You aren’t a broken object that needs to be fixed. You grow and change just like everyone else, and every day is a new day. As long as you keep trying, there is still hope. DBT is quite different from every other therapy so it’s well worth it to give it a chance.
“I have too many issues for a therapist to deal with.”
I focus on a handful of specialties instead of trying to be a jack of all trades. The other issues I work with tend to be totally familiar to people struggling with borderline: anxiety, depression, mania, addiction/impulsive behaviors, and relationship problems. Don’t those sound familiar? Recovery is a big, complex process but I break it all down in a manageable way. We can’t work through everything all at once but you can move mountains one stone at a time. If you can trust in the process and give it time, you can make huge changes.
“I don’t need someone else to tell me what’s wrong with me or how to live my life.”

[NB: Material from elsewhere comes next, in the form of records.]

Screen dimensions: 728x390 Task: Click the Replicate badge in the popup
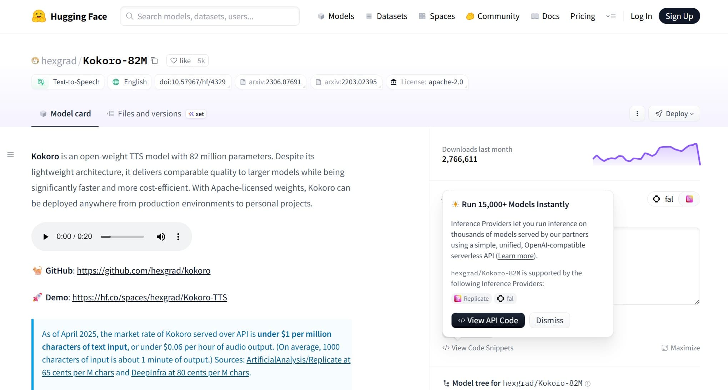(x=472, y=299)
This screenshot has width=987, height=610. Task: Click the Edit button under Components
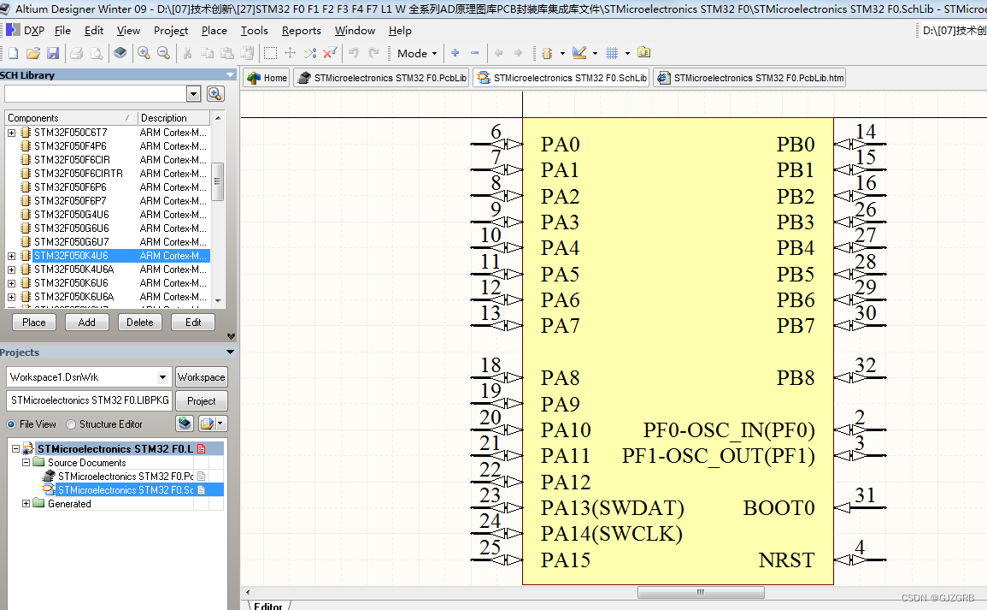(x=192, y=322)
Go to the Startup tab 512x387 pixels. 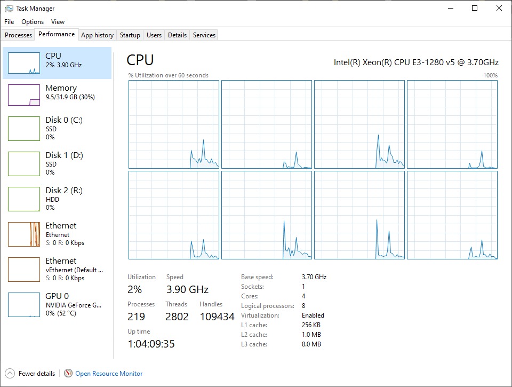click(130, 35)
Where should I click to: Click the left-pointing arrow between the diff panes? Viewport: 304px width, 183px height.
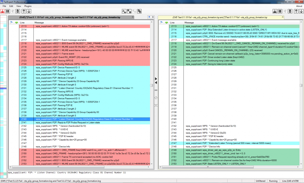tap(156, 83)
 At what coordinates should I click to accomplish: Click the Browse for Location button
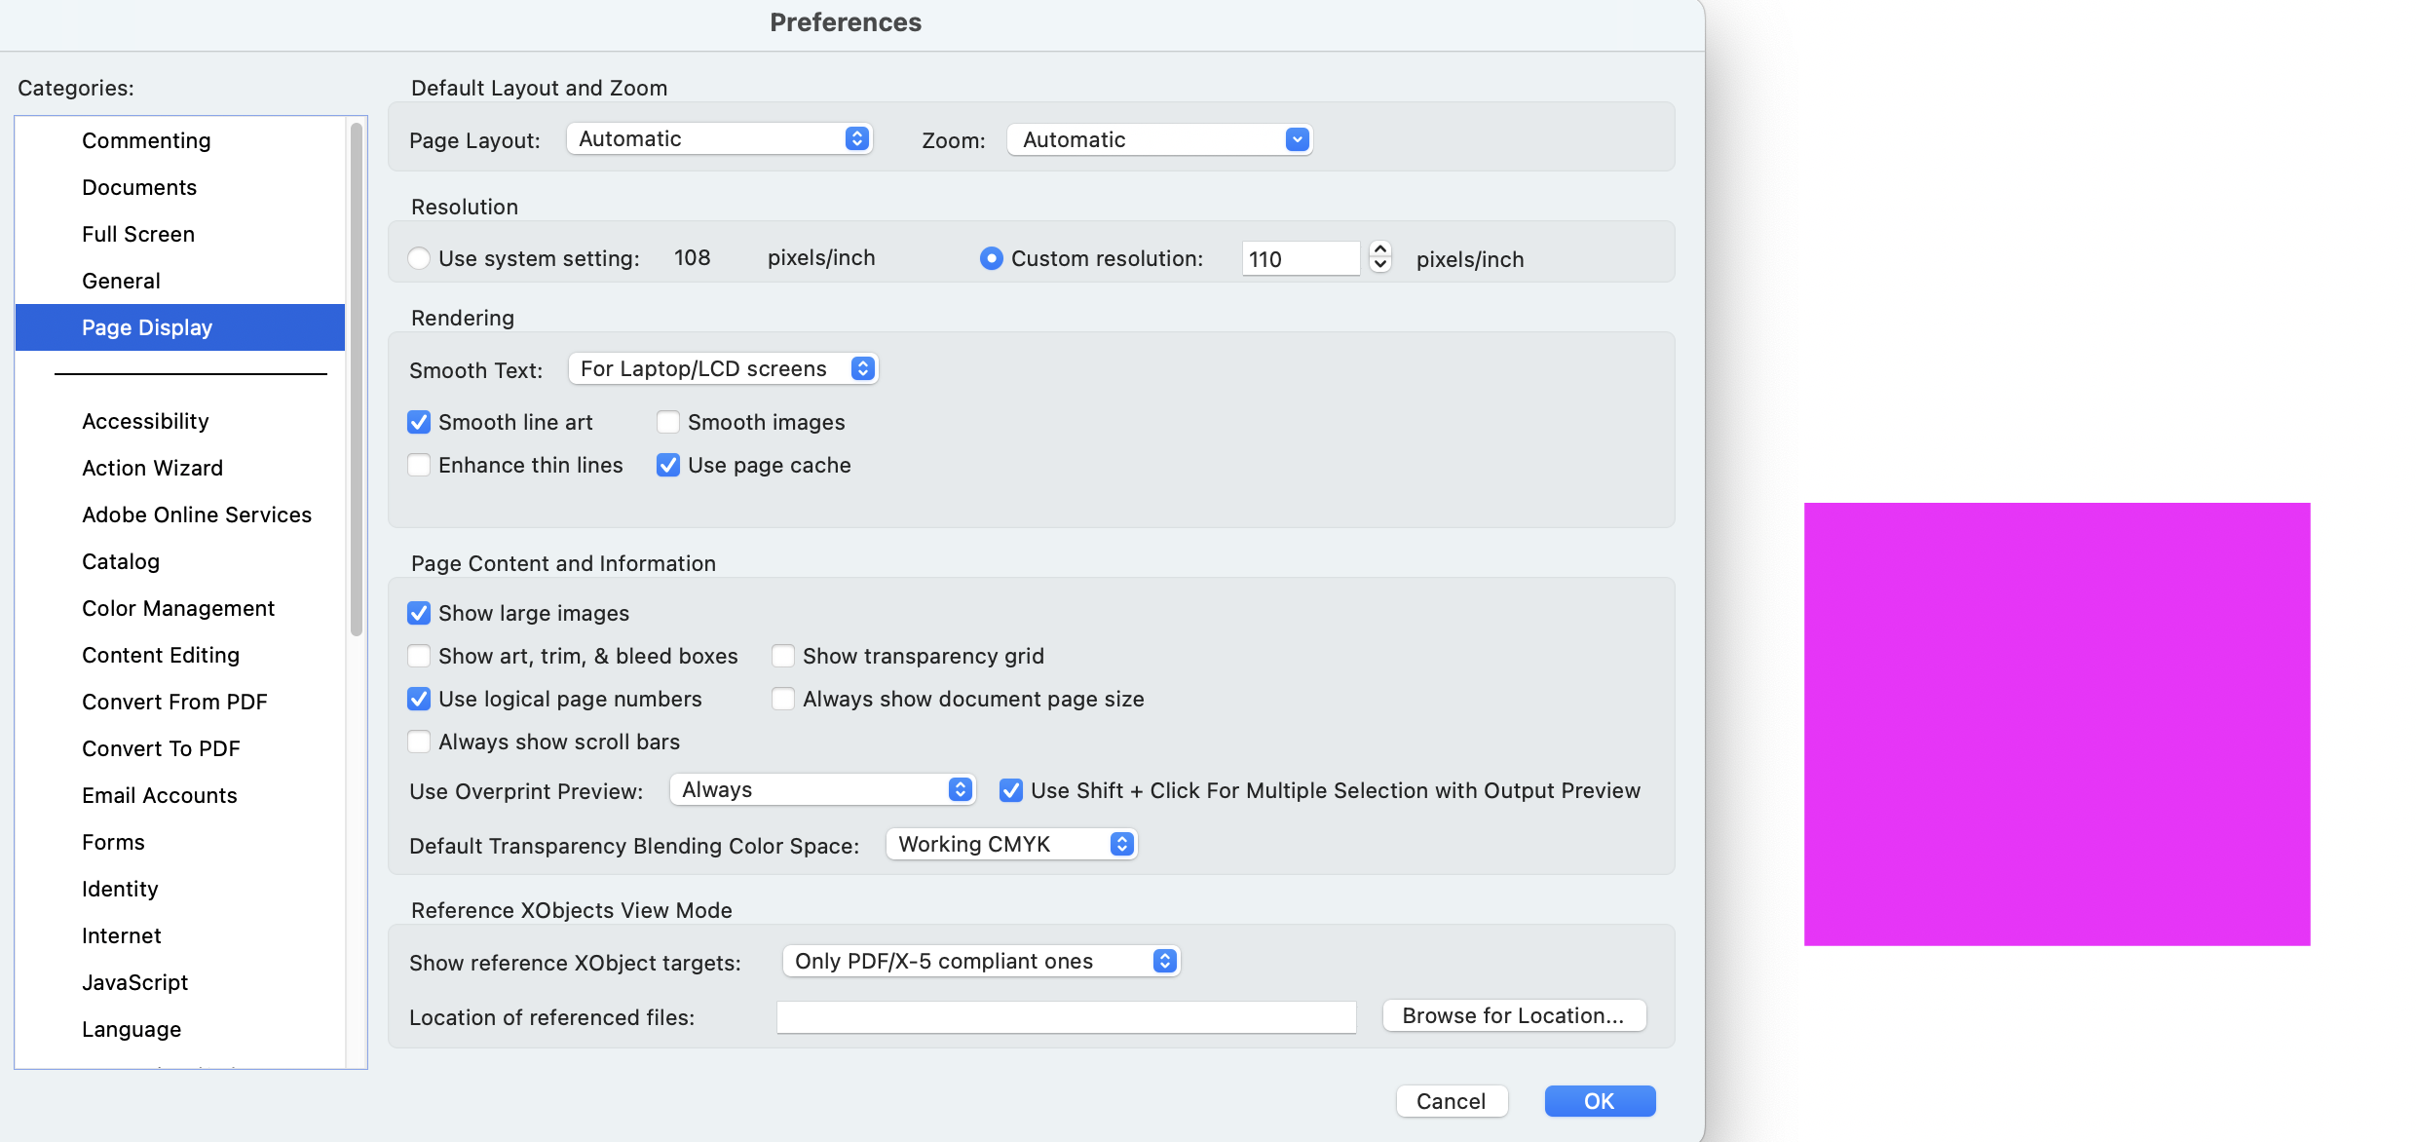pos(1513,1015)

You’re right, and that’s not my job. What I do is help you foster your own “wise mind” so you can decide what is best for you. It’s not about my judgments or agenda, it’s about facilitating a process for more self discovery and compassion so you can decide which personal challenges you want to focus on. You’ll be presented with a lot of excellent skills but only you can determine which ones will work best for you. I will never tell you that you have to give up behaviors you’re doing now or think another way for us to work together. I’m here to meet you where you’re at.